_Exercise aim_:
Please copy exactly every line from the one that contains "Academic Repository (929, 93)" to the end of the data below, with both ends included and no other lines.

_Material to process_:
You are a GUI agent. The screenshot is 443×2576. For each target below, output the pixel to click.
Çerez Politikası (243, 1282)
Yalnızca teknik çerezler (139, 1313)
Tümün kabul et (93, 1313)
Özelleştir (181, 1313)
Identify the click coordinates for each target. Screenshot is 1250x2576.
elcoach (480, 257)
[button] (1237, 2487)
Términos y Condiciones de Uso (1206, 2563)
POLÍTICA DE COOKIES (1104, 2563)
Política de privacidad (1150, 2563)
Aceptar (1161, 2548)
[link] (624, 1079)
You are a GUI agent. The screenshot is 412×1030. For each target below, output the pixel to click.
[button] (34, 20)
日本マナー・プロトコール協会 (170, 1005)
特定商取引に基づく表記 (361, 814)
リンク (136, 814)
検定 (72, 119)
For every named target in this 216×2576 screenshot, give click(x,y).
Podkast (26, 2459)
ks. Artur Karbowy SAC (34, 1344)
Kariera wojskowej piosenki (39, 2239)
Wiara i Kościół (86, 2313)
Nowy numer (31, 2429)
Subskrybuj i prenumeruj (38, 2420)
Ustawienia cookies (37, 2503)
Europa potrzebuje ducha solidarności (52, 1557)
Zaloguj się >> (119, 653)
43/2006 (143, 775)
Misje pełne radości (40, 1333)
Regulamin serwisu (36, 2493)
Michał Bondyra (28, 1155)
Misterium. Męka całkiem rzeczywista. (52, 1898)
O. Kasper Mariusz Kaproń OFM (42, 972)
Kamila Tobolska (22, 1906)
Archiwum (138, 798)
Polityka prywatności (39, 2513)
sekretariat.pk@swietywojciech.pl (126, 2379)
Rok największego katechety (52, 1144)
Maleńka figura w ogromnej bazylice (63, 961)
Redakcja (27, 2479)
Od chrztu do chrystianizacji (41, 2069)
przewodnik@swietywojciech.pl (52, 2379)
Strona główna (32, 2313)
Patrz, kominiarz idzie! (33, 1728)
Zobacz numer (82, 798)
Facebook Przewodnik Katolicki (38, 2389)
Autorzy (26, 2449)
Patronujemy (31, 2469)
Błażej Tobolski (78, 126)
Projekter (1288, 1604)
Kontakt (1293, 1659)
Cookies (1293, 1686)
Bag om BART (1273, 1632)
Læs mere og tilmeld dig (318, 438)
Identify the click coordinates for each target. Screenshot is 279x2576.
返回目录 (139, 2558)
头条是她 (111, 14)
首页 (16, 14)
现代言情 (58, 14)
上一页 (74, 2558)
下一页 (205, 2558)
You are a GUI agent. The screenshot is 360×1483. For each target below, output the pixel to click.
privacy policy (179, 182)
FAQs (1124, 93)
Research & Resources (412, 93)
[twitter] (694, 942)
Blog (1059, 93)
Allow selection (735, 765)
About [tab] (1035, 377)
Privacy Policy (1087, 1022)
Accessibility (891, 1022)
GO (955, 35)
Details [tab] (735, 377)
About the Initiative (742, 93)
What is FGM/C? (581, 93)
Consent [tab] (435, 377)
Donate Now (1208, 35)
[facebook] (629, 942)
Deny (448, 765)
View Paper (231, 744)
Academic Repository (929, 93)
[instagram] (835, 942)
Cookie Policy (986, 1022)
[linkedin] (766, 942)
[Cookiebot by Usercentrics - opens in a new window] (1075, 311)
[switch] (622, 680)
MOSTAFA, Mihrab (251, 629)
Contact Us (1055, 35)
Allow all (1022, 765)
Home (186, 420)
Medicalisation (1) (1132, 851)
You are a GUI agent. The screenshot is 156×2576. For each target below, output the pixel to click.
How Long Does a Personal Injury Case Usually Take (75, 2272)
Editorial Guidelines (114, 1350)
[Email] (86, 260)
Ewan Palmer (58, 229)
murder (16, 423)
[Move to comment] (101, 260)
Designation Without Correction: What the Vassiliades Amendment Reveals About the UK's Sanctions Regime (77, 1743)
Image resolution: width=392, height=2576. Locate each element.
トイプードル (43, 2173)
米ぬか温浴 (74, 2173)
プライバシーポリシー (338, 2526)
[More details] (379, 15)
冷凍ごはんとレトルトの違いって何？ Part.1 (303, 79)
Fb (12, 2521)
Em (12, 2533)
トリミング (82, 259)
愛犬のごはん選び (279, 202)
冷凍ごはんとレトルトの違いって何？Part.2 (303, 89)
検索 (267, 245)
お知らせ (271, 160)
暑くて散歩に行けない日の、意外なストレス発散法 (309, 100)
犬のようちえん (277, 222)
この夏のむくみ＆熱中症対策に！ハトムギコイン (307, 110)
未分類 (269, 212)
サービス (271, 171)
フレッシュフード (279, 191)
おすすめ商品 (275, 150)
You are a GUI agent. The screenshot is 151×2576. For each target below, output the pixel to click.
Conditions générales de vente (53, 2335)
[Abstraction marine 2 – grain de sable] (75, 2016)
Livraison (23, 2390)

_Response box_:
Academic Repository (929, 93)
[instagram] (835, 942)
Cookie Policy (986, 1022)
[linkedin] (766, 942)
[Cookiebot by Usercentrics - opens in a new window] (1075, 311)
[switch] (622, 680)
MOSTAFA, Mihrab (251, 629)
Contact Us (1055, 35)
Allow all (1022, 765)
Home (186, 420)
Medicalisation (1) (1132, 851)
You are a GUI agent. The screenshot is 156×2576. For each target below, output the pixel to click.
How Long Does a Personal Injury Case Usually Take (75, 2272)
Editorial Guidelines (114, 1350)
[Email] (86, 260)
Ewan Palmer (58, 229)
murder (16, 423)
[Move to comment] (101, 260)
Designation Without Correction: What the Vassiliades Amendment Reveals About the UK's Sanctions Regime (77, 1743)
Image resolution: width=392, height=2576. Locate each element.
トイプードル (43, 2173)
米ぬか温浴 (74, 2173)
プライバシーポリシー (338, 2526)
[More details] (379, 15)
冷凍ごはんとレトルトの違いって何？ Part.1 (303, 79)
Fb (12, 2521)
Em (12, 2533)
トリミング (82, 259)
愛犬のごはん選び (279, 202)
冷凍ごはんとレトルトの違いって何？Part.2 (303, 89)
検索 (267, 245)
お知らせ (271, 160)
暑くて散歩に行けない日の、意外なストレス発散法 (309, 100)
犬のようちえん (277, 222)
この夏のむくみ＆熱中症対策に！ハトムギコイン (307, 110)
未分類 (269, 212)
サービス (271, 171)
フレッシュフード (279, 191)
おすすめ商品 (275, 150)
You are a GUI agent. The screenshot is 151×2576. For each target below, output the pixel to click.
Conditions générales de vente (53, 2335)
[Abstraction marine 2 – grain de sable] (75, 2016)
Livraison (23, 2390)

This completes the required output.